— ЗАДАНИЕ —
Представьте данные в виде CSV с двумя столбцами «формулировка» и «ответ», по одной строке на каждую пару. Каждое значение заключите в кавычки, а переносы строк внутри него замените пробелами. Начните со строки, где есть «Describe the element at coordinates (698, 118)», и закончите строкой, где есть «Reference Images tool».

— ИСХОДНЫЕ ДАННЫЕ —
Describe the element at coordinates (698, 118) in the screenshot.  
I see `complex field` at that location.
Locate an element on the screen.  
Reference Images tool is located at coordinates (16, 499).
==
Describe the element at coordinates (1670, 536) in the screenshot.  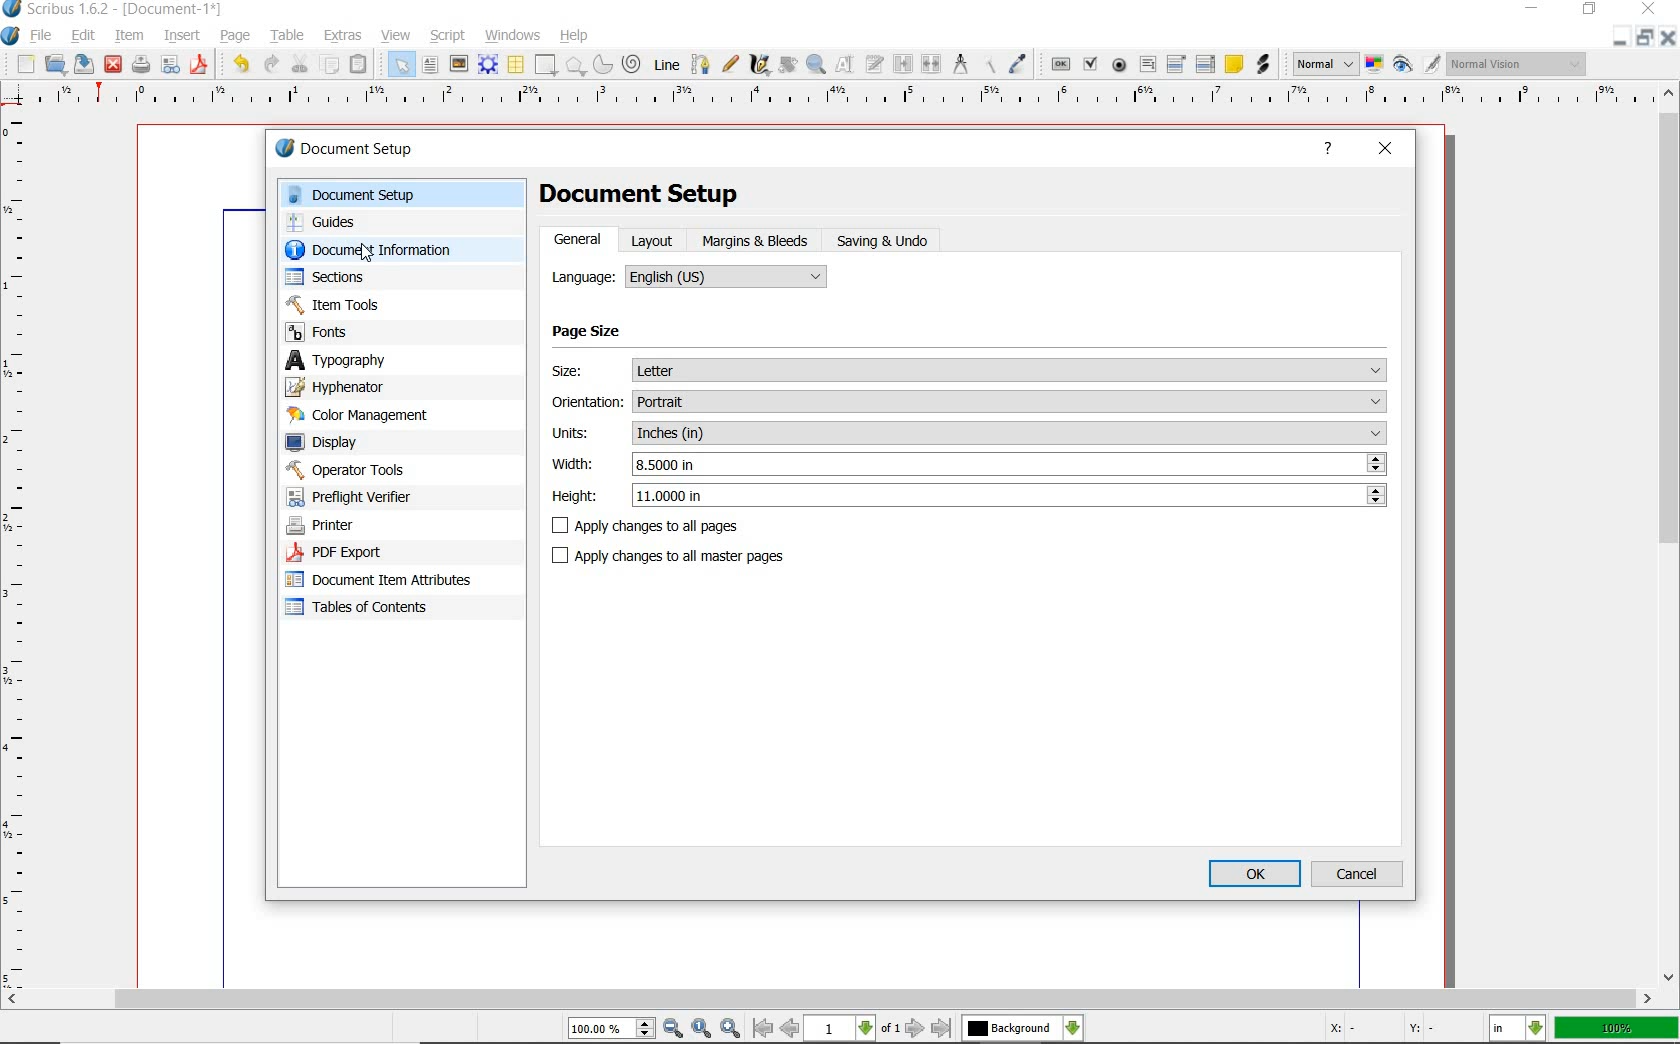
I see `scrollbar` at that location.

— РЕШЕНИЕ ЗАДАНИЯ —
формулировка,ответ
"Describe the element at coordinates (698, 118) in the screenshot.","I see `complex field` at that location."
"Locate an element on the screen.","Reference Images tool is located at coordinates (16, 499)."